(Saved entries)
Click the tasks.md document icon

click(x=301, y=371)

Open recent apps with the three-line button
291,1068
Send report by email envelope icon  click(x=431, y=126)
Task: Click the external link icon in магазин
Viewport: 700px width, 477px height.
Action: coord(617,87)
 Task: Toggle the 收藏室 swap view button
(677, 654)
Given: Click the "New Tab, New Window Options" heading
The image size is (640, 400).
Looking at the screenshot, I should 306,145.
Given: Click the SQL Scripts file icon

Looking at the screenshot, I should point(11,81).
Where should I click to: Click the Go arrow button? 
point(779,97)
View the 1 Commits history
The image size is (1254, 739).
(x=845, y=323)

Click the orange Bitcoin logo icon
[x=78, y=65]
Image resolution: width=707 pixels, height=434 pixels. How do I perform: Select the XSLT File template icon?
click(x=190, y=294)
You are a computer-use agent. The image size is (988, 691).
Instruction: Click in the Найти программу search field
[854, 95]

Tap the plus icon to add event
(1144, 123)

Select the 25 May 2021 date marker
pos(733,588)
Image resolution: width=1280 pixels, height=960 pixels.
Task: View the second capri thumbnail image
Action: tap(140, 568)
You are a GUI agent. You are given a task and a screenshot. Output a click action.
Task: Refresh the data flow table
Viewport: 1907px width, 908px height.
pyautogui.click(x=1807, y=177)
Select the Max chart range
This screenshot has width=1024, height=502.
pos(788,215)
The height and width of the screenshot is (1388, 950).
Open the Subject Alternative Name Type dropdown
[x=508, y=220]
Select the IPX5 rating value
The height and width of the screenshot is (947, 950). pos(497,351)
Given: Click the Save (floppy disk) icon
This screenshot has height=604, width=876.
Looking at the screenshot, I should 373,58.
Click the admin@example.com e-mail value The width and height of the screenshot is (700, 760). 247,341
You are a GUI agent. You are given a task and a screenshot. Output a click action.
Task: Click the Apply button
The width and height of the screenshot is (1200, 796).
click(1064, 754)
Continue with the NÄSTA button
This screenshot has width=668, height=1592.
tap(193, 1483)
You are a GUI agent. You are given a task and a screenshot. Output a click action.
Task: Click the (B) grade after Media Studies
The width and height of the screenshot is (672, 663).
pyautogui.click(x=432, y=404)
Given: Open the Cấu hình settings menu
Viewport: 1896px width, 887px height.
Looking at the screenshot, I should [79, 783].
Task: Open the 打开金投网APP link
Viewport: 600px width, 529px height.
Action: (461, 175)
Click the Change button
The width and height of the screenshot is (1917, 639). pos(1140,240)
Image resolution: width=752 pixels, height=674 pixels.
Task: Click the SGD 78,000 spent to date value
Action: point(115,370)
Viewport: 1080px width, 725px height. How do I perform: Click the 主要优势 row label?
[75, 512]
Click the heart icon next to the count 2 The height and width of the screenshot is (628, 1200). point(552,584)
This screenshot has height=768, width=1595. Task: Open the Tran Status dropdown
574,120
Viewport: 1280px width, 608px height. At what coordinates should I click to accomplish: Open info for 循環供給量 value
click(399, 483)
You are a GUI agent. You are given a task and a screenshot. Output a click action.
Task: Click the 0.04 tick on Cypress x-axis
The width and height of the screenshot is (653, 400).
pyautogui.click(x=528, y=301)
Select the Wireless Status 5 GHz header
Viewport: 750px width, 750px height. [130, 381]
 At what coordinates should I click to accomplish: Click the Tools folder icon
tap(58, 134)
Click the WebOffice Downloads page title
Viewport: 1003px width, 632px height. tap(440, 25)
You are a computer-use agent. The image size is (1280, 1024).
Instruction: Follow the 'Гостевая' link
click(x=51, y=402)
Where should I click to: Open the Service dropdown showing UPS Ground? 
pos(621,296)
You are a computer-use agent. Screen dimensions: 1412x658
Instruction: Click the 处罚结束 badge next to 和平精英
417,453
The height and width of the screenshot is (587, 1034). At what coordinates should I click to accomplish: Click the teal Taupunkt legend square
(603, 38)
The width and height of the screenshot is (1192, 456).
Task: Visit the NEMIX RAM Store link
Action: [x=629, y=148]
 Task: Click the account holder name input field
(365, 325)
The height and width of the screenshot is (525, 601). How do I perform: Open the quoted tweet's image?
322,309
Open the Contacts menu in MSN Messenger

* _WHAT IS REQUIRED_:
Every entry above should be given again exactly as shown.

* _RESULT OF THIS TASK_:
Click the tasks.md document icon

click(x=301, y=371)

Open recent apps with the three-line button
291,1068
Send report by email envelope icon  click(x=431, y=126)
Task: Click the external link icon in магазин
Viewport: 700px width, 477px height.
Action: coord(617,87)
 Task: Toggle the 收藏室 swap view button
(677, 654)
Given: Click the "New Tab, New Window Options" heading
The image size is (640, 400).
Looking at the screenshot, I should 306,145.
Given: Click the SQL Scripts file icon

Looking at the screenshot, I should point(11,81).
Where should I click to: Click the Go arrow button? 
point(779,97)
View the 1 Commits history
The image size is (1254, 739).
(x=845, y=323)

Click the orange Bitcoin logo icon
[x=78, y=65]
Image resolution: width=707 pixels, height=434 pixels. How do I perform: Select the XSLT File template icon?
click(x=190, y=294)
You are a computer-use agent. The image size is (988, 691).
Instruction: Click in the Найти программу search field
[854, 95]

Tap the plus icon to add event
(1144, 123)

Select the 25 May 2021 date marker
pos(733,588)
Image resolution: width=1280 pixels, height=960 pixels.
Task: View the second capri thumbnail image
Action: tap(140, 568)
You are a GUI agent. You are given a task and a screenshot. Output a click action.
Task: Refresh the data flow table
Viewport: 1907px width, 908px height.
pyautogui.click(x=1807, y=177)
Select the Max chart range
This screenshot has width=1024, height=502.
pos(788,215)
The height and width of the screenshot is (1388, 950).
Open the Subject Alternative Name Type dropdown
[x=508, y=220]
Select the IPX5 rating value
The height and width of the screenshot is (947, 950). pos(497,351)
Given: Click the Save (floppy disk) icon
This screenshot has height=604, width=876.
Looking at the screenshot, I should 373,58.
Click the admin@example.com e-mail value The width and height of the screenshot is (700, 760). 247,341
You are a GUI agent. You are given a task and a screenshot. Output a click action.
Task: Click the Apply button
The width and height of the screenshot is (1200, 796).
click(1064, 754)
Continue with the NÄSTA button
This screenshot has width=668, height=1592.
tap(193, 1483)
You are a GUI agent. You are given a task and a screenshot. Output a click action.
Task: Click the (B) grade after Media Studies
The width and height of the screenshot is (672, 663).
pyautogui.click(x=432, y=404)
Given: Open the Cấu hình settings menu
Viewport: 1896px width, 887px height.
Looking at the screenshot, I should [79, 783].
Task: Open the 打开金投网APP link
Viewport: 600px width, 529px height.
Action: (461, 175)
Click the Change button
The width and height of the screenshot is (1917, 639). pos(1140,240)
Image resolution: width=752 pixels, height=674 pixels.
Task: Click the SGD 78,000 spent to date value
Action: point(115,370)
Viewport: 1080px width, 725px height. How do I perform: Click the 主要优势 row label?
[75, 512]
Click the heart icon next to the count 2 The height and width of the screenshot is (628, 1200). point(552,584)
This screenshot has height=768, width=1595. Task: Open the Tran Status dropdown
574,120
Viewport: 1280px width, 608px height. At what coordinates should I click to accomplish: Open info for 循環供給量 value
click(399, 483)
You are a GUI agent. You are given a task and a screenshot. Output a click action.
Task: Click the 0.04 tick on Cypress x-axis
The width and height of the screenshot is (653, 400).
pyautogui.click(x=528, y=301)
Select the Wireless Status 5 GHz header
Viewport: 750px width, 750px height. [130, 381]
 At what coordinates should I click to accomplish: Click the Tools folder icon
tap(58, 134)
Click the WebOffice Downloads page title
Viewport: 1003px width, 632px height. tap(440, 25)
You are a computer-use agent. The image size is (1280, 1024).
Instruction: Follow the 'Гостевая' link
click(x=51, y=402)
Where should I click to: Open the Service dropdown showing UPS Ground? 
pos(621,296)
You are a computer-use agent. Screen dimensions: 1412x658
Instruction: Click the 处罚结束 badge next to 和平精英
417,453
The height and width of the screenshot is (587, 1034). At what coordinates should I click to accomplish: Click the teal Taupunkt legend square
(603, 38)
The width and height of the screenshot is (1192, 456).
Task: Visit the NEMIX RAM Store link
Action: [x=629, y=148]
 Task: Click the account holder name input field
(365, 325)
The height and width of the screenshot is (525, 601). How do I perform: Open the quoted tweet's image?
322,309
Open the Contacts menu in MSN Messenger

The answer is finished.